**Activity:**
Extract every line from the records below that contains the word "This".

**Records to process:**
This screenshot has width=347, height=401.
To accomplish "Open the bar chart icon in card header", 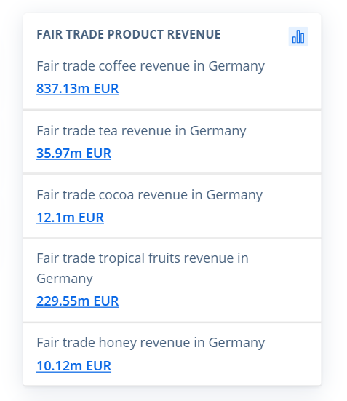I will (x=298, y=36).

==

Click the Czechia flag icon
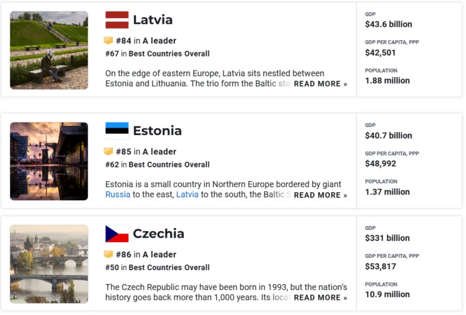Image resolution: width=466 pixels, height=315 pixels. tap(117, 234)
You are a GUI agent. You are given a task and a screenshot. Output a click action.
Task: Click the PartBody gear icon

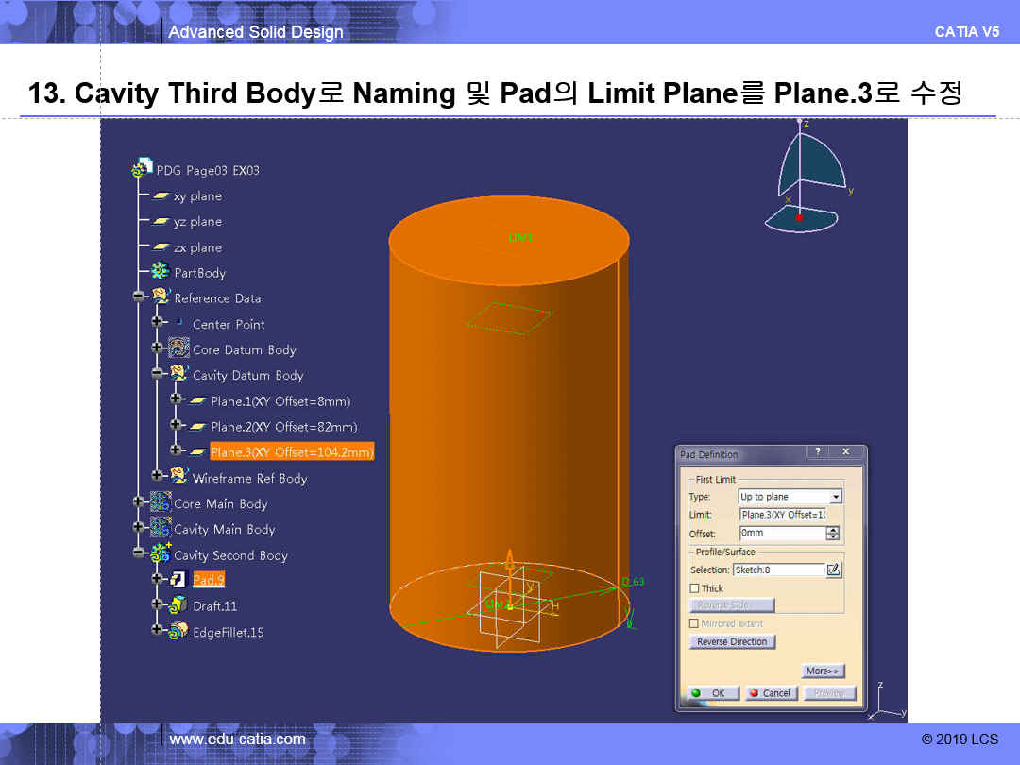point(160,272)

--

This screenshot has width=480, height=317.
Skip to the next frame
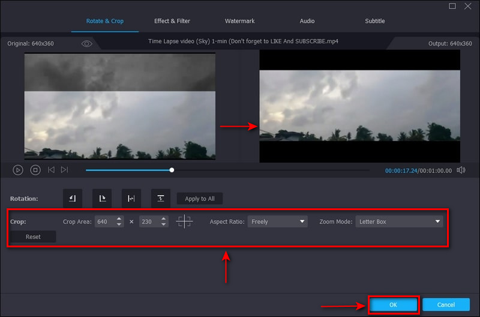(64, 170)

**Output of the task:**
This screenshot has width=347, height=401.
This screenshot has width=480, height=317.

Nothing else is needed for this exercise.